Heartening as it is to hear the growing criticism of Bush from within the GOP ranks, the idea that he's veered from conservatism is hogwash. Bush is the most conservative president we've had since probably Warren G. Harding—and perhaps ever. He has governed, wherever possible, fully in step with the basic conservative principles that defined Ronald Reagan's presidency and have shaped the political right for the last two generations: opposition to New Deal-style social programs; a view of civil liberties as obstacles to dispensing justice; the pursuit of low taxes, especially on businesses and the wealthy; a pro-business stance on regulation; a hawkish, militaristic, nationalistic foreign policy; and a commitment to bringing religion, and specifically Christianity, back into public policy. "Mr. Bush has a philosophy. It is conservative," wrote Peggy Noonan in 2002. Ah, but times change. Last June she complained, "What conservatives and Republicans must recognize is that the White House has broken with them."

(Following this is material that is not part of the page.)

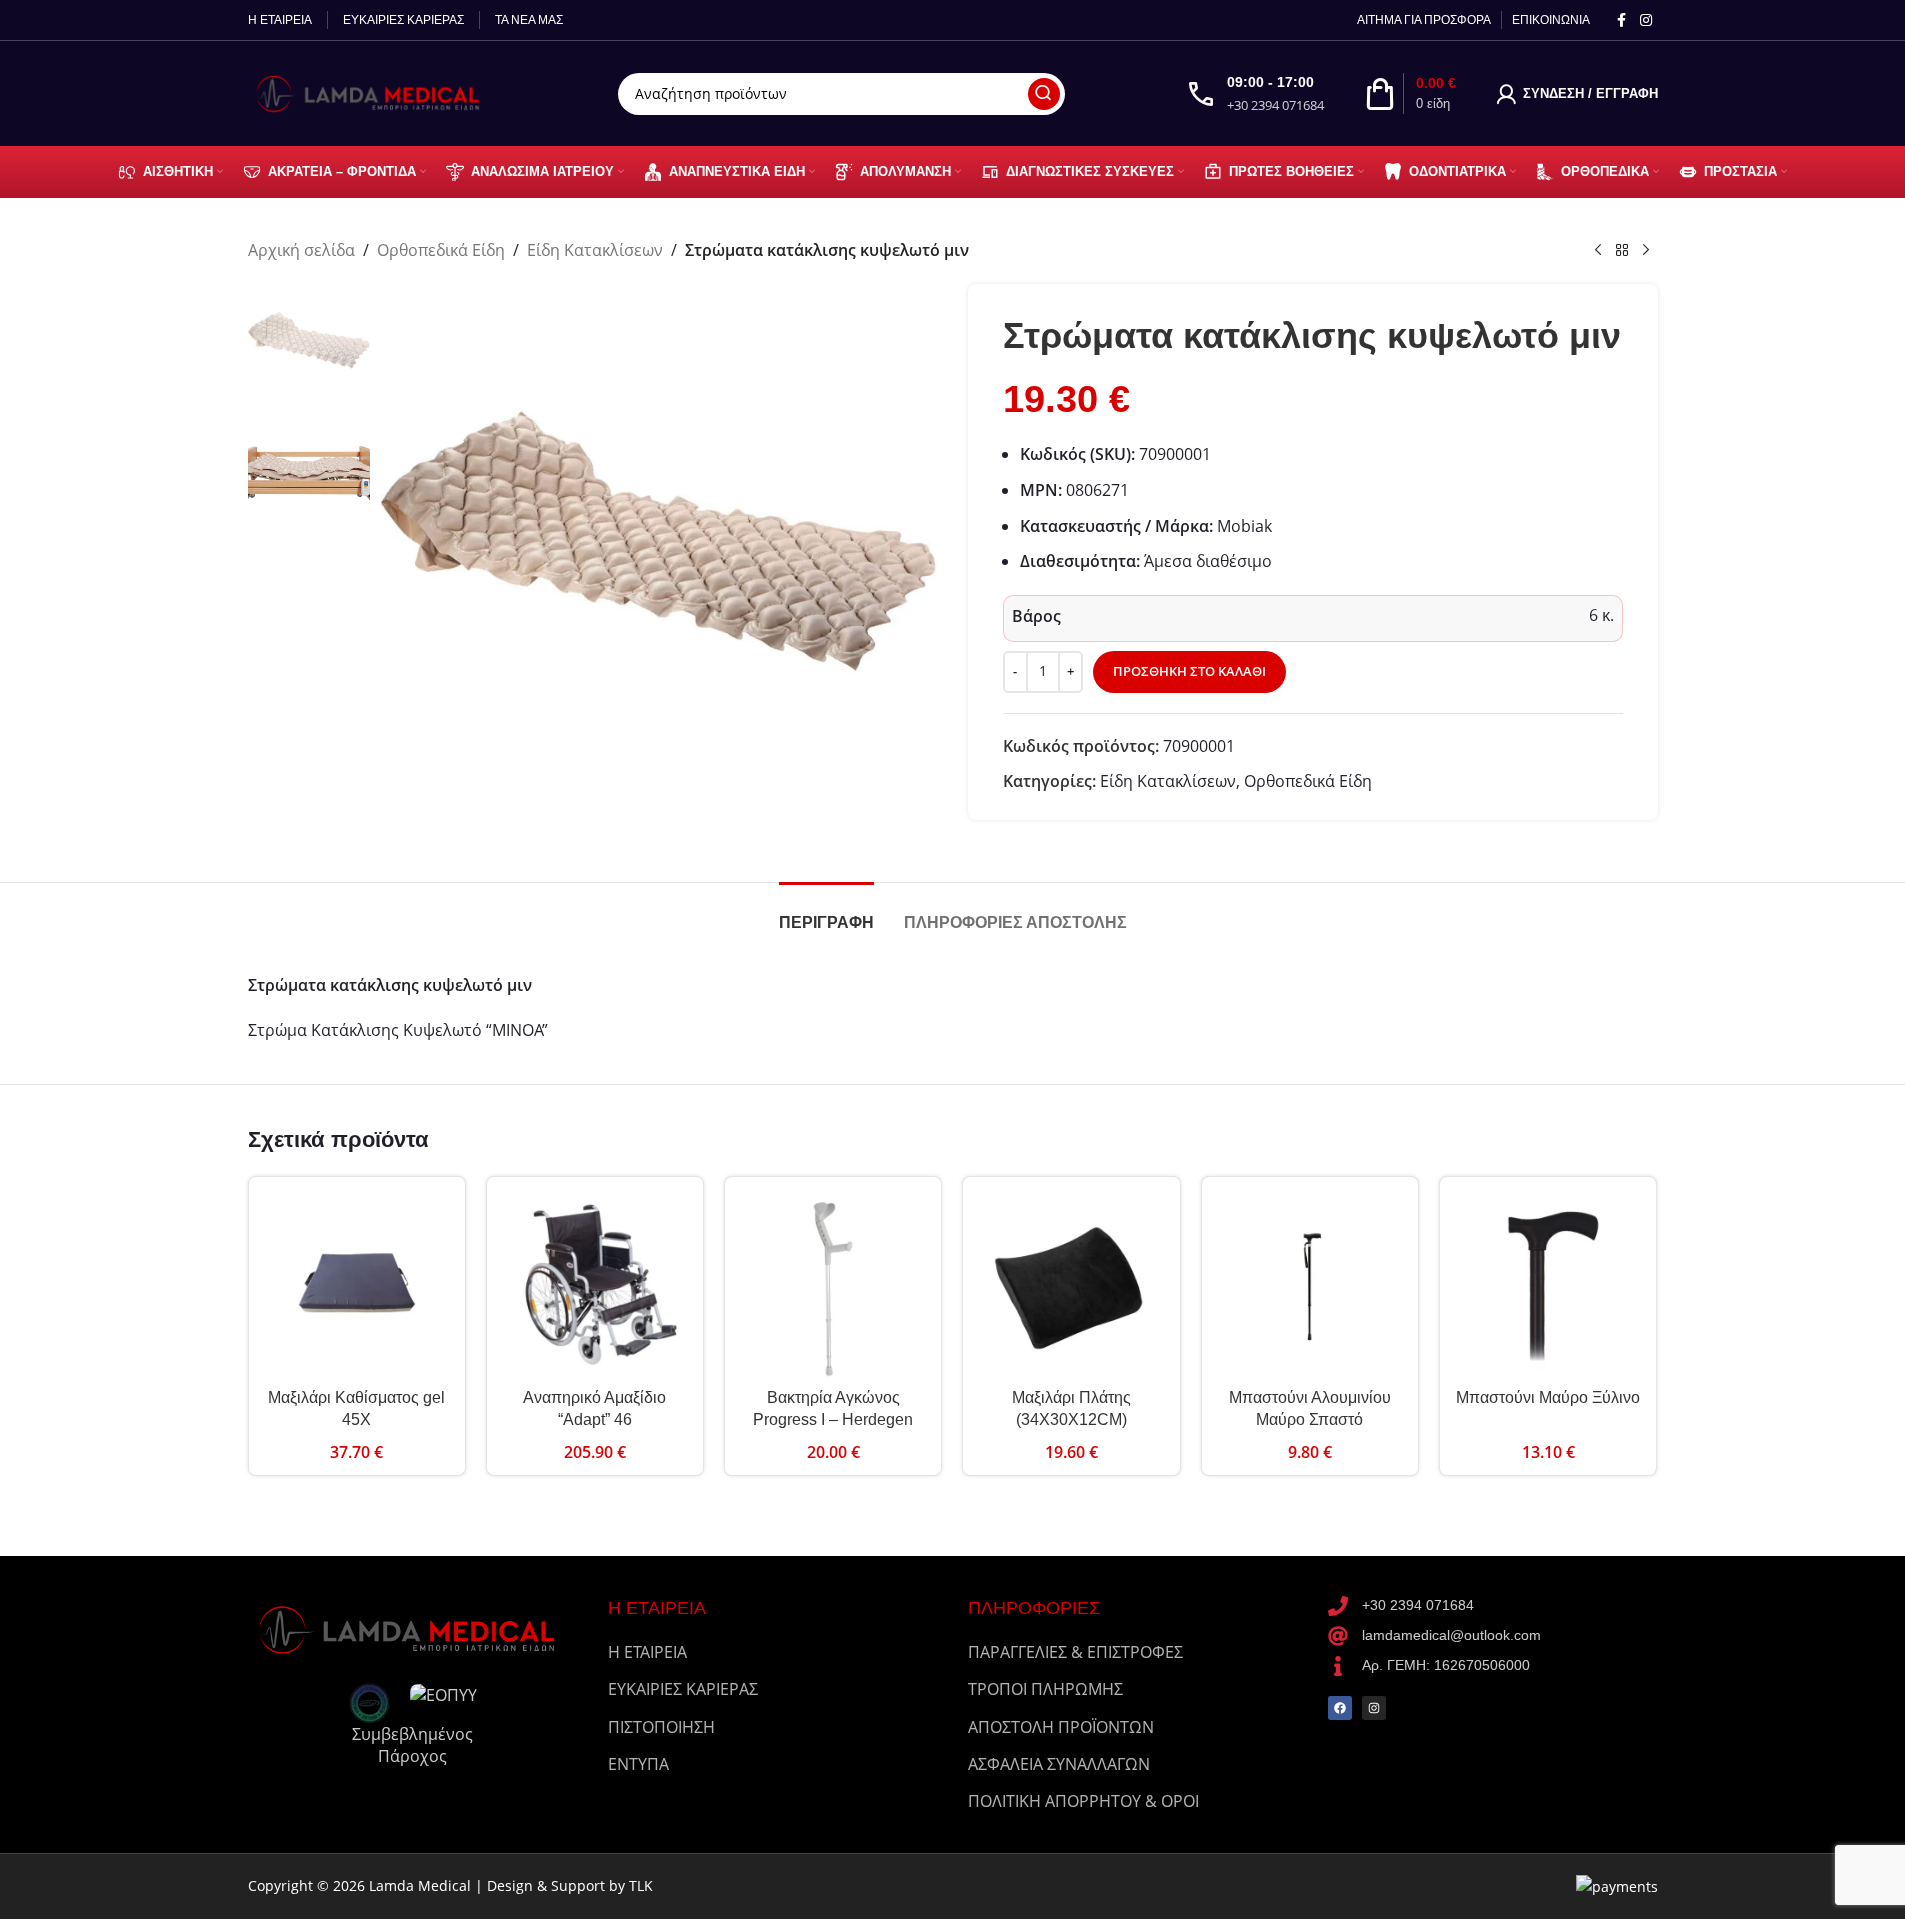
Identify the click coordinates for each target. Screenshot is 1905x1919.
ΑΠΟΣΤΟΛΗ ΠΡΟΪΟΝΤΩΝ (1061, 1727)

It's certainly true that Bush hasn't delivered on every last item on the conservative wish list. But what president has—or ever could? What Bush's new critics on the right don't see, or won't see, is that to credibly accuse Bush of betraying "conservatism" requires constructing an ideal of conservatism that exists only in the world of theory, not the world of practical politics and democratic governance. It's an ideal that any president would fail to meet. In a democracy, governing means taking into account public opinion and making compromises. That means deviating at times from doctrinal purity.
Indeed, Bush's presidency, far from being a subversion of modern American conservatism, represents its fulfillment. For most of the president's tenure, many of the same folks who now brand him as an incompetent or an impostor happily backed his agenda. Republicans controlled the Senate and the House with iron discipline. They populated the federal court system, built a powerful media apparatus, and, for years after 9/11, benefited from a public climate of reflexive deference to the powers that be. From 2001 to 2007, the conservative movement had as free a hand as it could have hoped for in setting the agenda. The fruits of its efforts are Bush's policies.